Collected data entries:
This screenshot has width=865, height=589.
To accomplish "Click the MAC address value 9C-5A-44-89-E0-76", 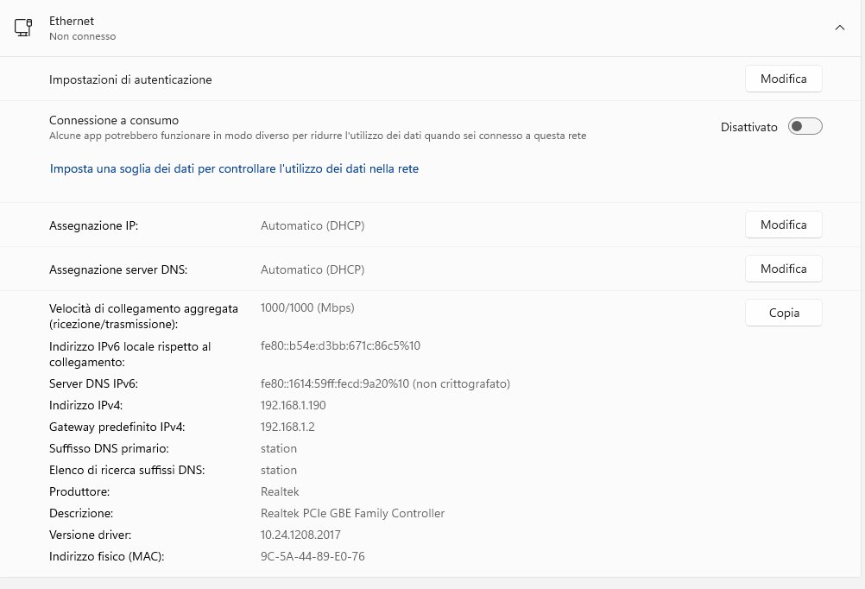I will [313, 556].
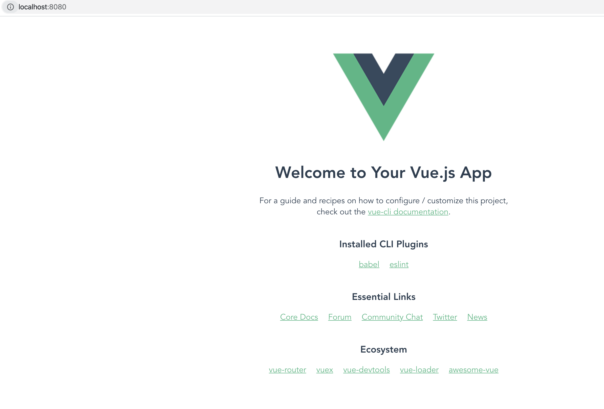
Task: Open vuex ecosystem link
Action: [324, 370]
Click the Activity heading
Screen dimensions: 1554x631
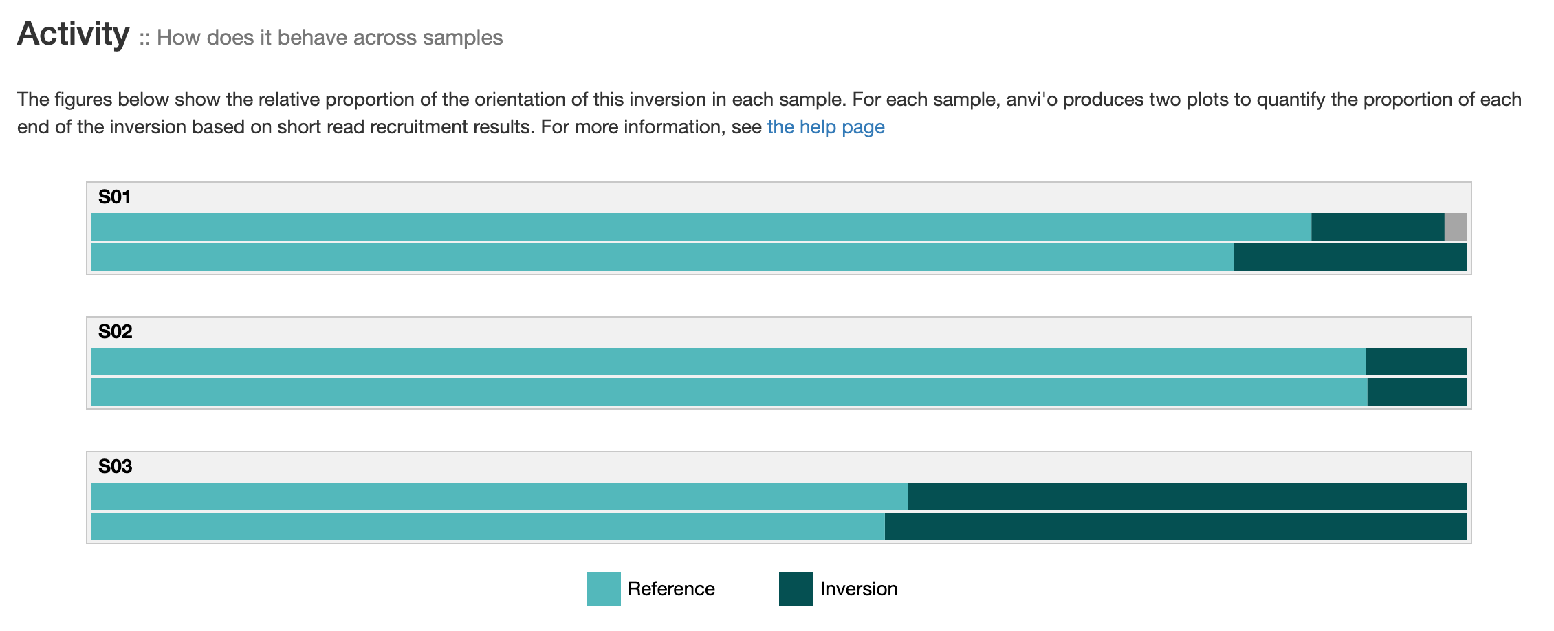pyautogui.click(x=73, y=34)
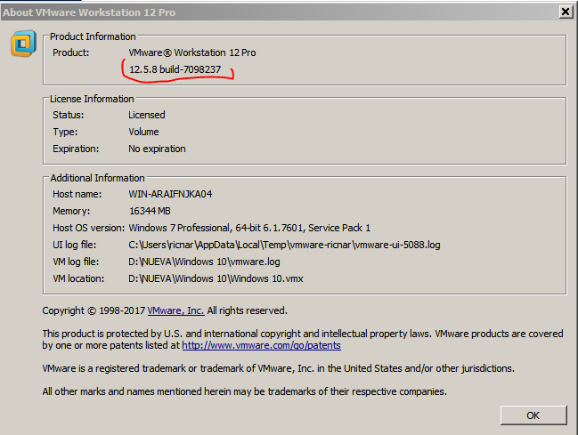Click the license Type value Volume

144,132
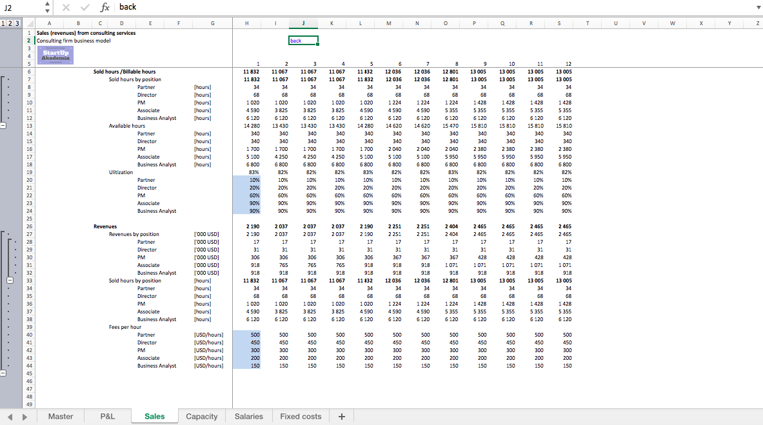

§ **WHAT IS EXPECTED**
Output exactly the lines from the line containing "Click the Activity heading" through the last line of the records, both included, and leave out every picture.

§ **RESULT OF THIS EXERCISE**
Click the Activity heading
Screen dimensions: 1554x631
pyautogui.click(x=73, y=34)
Click the license Type value Volume

144,132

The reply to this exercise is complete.